'''

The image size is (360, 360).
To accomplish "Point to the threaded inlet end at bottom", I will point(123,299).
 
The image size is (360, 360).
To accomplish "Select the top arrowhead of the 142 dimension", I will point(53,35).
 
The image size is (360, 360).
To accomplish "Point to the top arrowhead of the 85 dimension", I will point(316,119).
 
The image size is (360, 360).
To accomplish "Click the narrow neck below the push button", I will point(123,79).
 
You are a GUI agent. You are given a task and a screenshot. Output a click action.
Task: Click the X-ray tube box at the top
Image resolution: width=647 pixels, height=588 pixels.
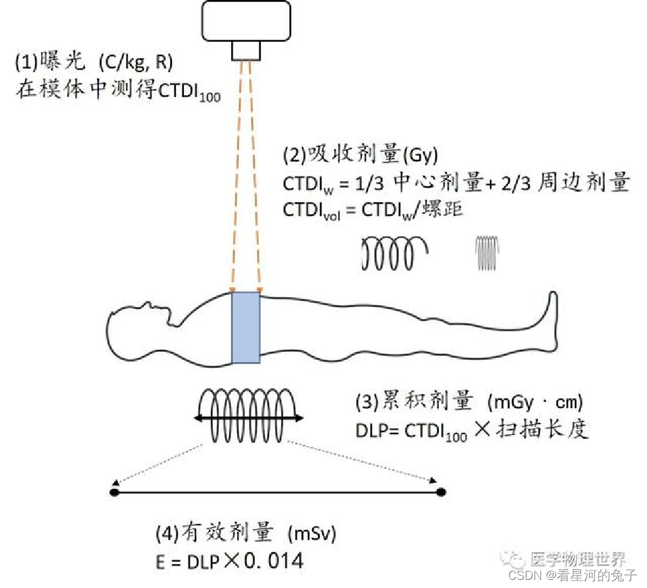tap(246, 21)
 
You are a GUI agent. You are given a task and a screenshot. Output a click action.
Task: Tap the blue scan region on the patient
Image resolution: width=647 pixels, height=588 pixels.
tap(246, 328)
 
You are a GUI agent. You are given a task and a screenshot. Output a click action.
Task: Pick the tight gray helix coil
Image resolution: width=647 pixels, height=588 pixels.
tap(487, 253)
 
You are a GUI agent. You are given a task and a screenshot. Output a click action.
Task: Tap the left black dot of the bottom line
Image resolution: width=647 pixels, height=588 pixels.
tap(114, 494)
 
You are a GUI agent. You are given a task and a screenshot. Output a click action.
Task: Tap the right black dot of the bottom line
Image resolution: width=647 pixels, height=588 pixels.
tap(441, 494)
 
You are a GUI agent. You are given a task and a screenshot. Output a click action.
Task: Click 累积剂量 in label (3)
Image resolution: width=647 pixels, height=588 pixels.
tap(415, 403)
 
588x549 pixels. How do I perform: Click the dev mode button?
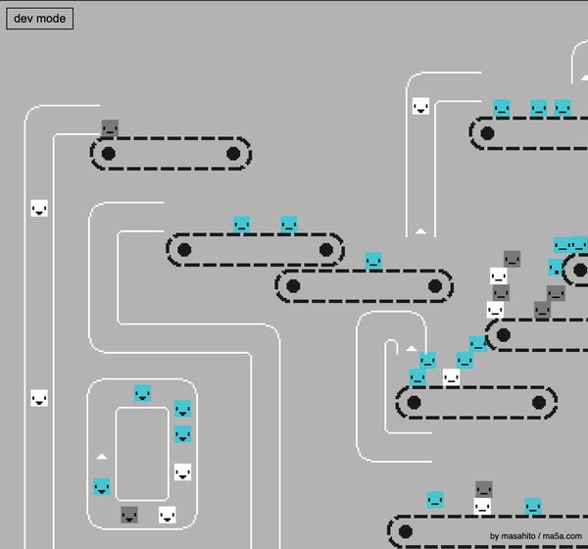(39, 19)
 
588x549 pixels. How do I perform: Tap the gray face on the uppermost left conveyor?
(110, 128)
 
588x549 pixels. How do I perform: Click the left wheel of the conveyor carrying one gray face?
(109, 153)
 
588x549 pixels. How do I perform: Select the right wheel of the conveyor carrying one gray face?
(233, 153)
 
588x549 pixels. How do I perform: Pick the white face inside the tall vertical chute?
(420, 106)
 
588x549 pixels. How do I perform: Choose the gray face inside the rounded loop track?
(129, 514)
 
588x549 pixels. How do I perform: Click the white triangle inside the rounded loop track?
(102, 456)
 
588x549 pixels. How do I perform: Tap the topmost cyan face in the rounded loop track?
(142, 393)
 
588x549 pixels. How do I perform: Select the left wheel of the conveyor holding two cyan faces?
(184, 249)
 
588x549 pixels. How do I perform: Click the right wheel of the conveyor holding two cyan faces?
(325, 249)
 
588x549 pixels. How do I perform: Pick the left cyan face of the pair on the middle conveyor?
(242, 225)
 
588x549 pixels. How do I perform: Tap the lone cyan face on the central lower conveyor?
(373, 261)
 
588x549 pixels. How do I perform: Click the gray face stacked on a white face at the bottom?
(483, 489)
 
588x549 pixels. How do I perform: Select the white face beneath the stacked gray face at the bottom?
(482, 506)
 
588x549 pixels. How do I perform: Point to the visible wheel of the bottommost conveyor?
(406, 531)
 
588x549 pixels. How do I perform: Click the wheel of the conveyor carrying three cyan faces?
(487, 133)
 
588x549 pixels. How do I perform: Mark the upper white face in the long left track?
(39, 208)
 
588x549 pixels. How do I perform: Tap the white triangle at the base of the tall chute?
(420, 231)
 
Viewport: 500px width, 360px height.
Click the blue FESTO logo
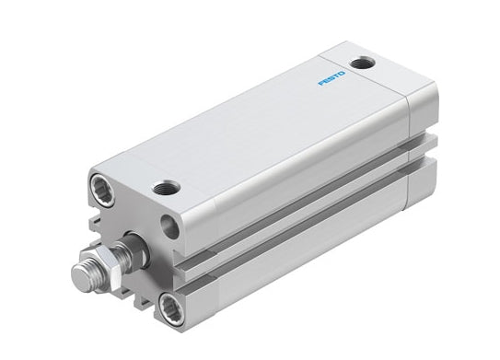331,78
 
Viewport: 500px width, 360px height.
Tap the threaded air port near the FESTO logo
362,63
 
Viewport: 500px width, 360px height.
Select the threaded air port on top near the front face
166,188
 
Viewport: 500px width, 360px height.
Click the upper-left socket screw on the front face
102,192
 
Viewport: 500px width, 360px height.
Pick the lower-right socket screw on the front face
171,308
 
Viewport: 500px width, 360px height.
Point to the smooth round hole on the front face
169,226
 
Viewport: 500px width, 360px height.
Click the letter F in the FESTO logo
321,83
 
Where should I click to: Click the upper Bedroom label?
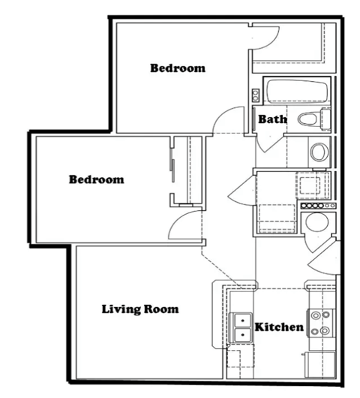point(178,68)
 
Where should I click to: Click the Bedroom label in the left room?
point(96,179)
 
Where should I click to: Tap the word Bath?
point(271,119)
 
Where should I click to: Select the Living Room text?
point(140,309)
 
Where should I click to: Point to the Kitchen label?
point(279,327)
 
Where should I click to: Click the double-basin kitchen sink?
point(242,327)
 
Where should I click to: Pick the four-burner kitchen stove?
point(320,324)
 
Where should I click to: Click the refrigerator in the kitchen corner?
point(320,366)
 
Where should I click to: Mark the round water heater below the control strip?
point(316,223)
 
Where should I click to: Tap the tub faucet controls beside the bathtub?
point(256,95)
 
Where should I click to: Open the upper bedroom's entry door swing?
point(227,120)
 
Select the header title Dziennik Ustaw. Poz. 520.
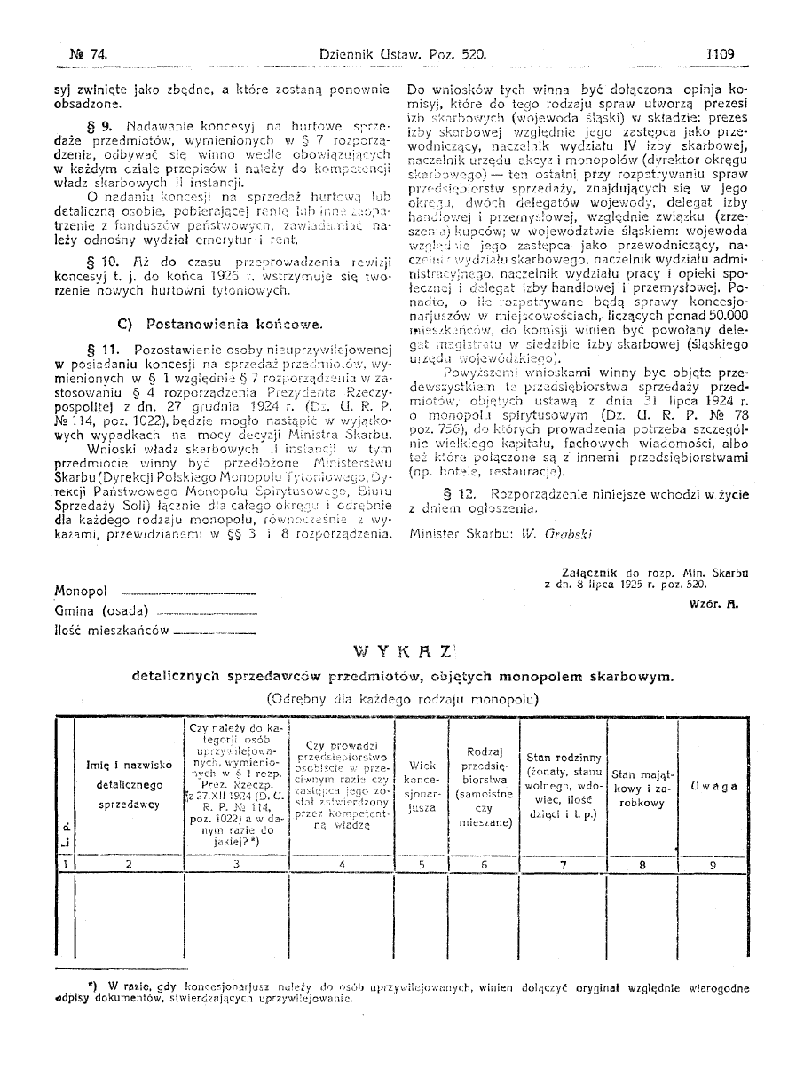[x=403, y=54]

'''

Print all of the items above verbatim, leaving out the pictures.

The image size is (360, 360).
To accomplish "Point to the threaded inlet end at bottom", I will point(123,299).
 
The image size is (360, 360).
To accomplish "Select the top arrowhead of the 142 dimension", I will point(53,35).
 
The image size is (360, 360).
To accomplish "Point to the top arrowhead of the 85 dimension", I will point(316,119).
 
The image size is (360, 360).
To accomplish "Click the narrow neck below the push button", I will point(123,79).
 
You are a GUI agent. You are given a task and a screenshot. Output a click action.
Task: Click the X-ray tube box at the top
Image resolution: width=647 pixels, height=588 pixels.
tap(246, 21)
 
You are a GUI agent. You are given a task and a screenshot. Output a click action.
Task: Tap the blue scan region on the patient
Image resolution: width=647 pixels, height=588 pixels.
tap(246, 328)
 
You are a GUI agent. You are given a task and a screenshot. Output a click action.
Task: Pick the tight gray helix coil
Image resolution: width=647 pixels, height=588 pixels.
tap(487, 253)
 
You are a GUI agent. You are given a task and a screenshot. Output a click action.
Task: Tap the left black dot of the bottom line
Image resolution: width=647 pixels, height=588 pixels.
tap(114, 494)
 
You are a GUI agent. You are given a task and a screenshot. Output a click action.
Task: Tap the right black dot of the bottom line
Image resolution: width=647 pixels, height=588 pixels.
tap(441, 494)
 
You are a GUI agent. You are given a task and a screenshot. Output a click action.
Task: Click 累积剂量 in label (3)
Image resolution: width=647 pixels, height=588 pixels.
tap(415, 403)
 
588x549 pixels. How do I perform: Click the dev mode button?
(39, 19)
 
588x549 pixels. How do I perform: Tap the gray face on the uppermost left conveyor?
(110, 128)
 
588x549 pixels. How do I perform: Click the left wheel of the conveyor carrying one gray face?
(109, 153)
 
588x549 pixels. How do I perform: Select the right wheel of the conveyor carrying one gray face?
(233, 153)
 
588x549 pixels. How do I perform: Pick the white face inside the tall vertical chute?
(420, 106)
 
588x549 pixels. How do I perform: Choose the gray face inside the rounded loop track?
(129, 514)
 
588x549 pixels. How do I perform: Click the white triangle inside the rounded loop track?
(102, 456)
 
588x549 pixels. How do I perform: Tap the topmost cyan face in the rounded loop track?
(142, 393)
 
588x549 pixels. How do I perform: Select the left wheel of the conveyor holding two cyan faces?
(184, 249)
 
588x549 pixels. How do I perform: Click the right wheel of the conveyor holding two cyan faces?
(325, 249)
 
588x549 pixels. How do I perform: Pick the left cyan face of the pair on the middle conveyor?
(242, 225)
 
588x549 pixels. How do I perform: Tap the lone cyan face on the central lower conveyor?
(373, 261)
 
588x549 pixels. How do I perform: Click the gray face stacked on a white face at the bottom?
(483, 489)
 
588x549 pixels. How do I perform: Select the white face beneath the stacked gray face at the bottom?
(482, 506)
 
588x549 pixels. How do I perform: Point to the visible wheel of the bottommost conveyor?
(406, 531)
 
588x549 pixels. How do I perform: Click the wheel of the conveyor carrying three cyan faces?
(487, 133)
 
588x549 pixels. How do I perform: Mark the upper white face in the long left track?
(39, 208)
 
588x549 pixels. How do I perform: Tap the white triangle at the base of the tall chute?
(420, 231)
 
Viewport: 500px width, 360px height.
Click the blue FESTO logo
331,78
 
Viewport: 500px width, 360px height.
Tap the threaded air port near the FESTO logo
362,63
 
Viewport: 500px width, 360px height.
Select the threaded air port on top near the front face
166,188
 
Viewport: 500px width, 360px height.
Click the upper-left socket screw on the front face
102,192
 
Viewport: 500px width, 360px height.
Pick the lower-right socket screw on the front face
171,308
 
Viewport: 500px width, 360px height.
Point to the smooth round hole on the front face
169,226
 
Viewport: 500px width, 360px height.
Click the letter F in the FESTO logo
321,83
 
Where should I click to: Click the upper Bedroom label?
point(178,68)
 
Where should I click to: Click the Bedroom label in the left room?
point(96,179)
 
Where should I click to: Tap the word Bath?
point(271,119)
 
Where should I click to: Select the Living Room text?
point(140,309)
 
Where should I click to: Point to the Kitchen label?
point(279,327)
 
Where should I click to: Click the double-basin kitchen sink?
point(242,327)
 
Where should I click to: Pick the four-burner kitchen stove?
point(320,324)
 
Where should I click to: Click the refrigerator in the kitchen corner?
point(320,366)
 
Where should I click to: Mark the round water heater below the control strip?
point(316,223)
 
Where should I click to: Tap the tub faucet controls beside the bathtub?
point(256,95)
 
Where should I click to: Open the upper bedroom's entry door swing?
point(227,120)
 
Select the header title Dziennik Ustaw. Poz. 520.
[x=403, y=54]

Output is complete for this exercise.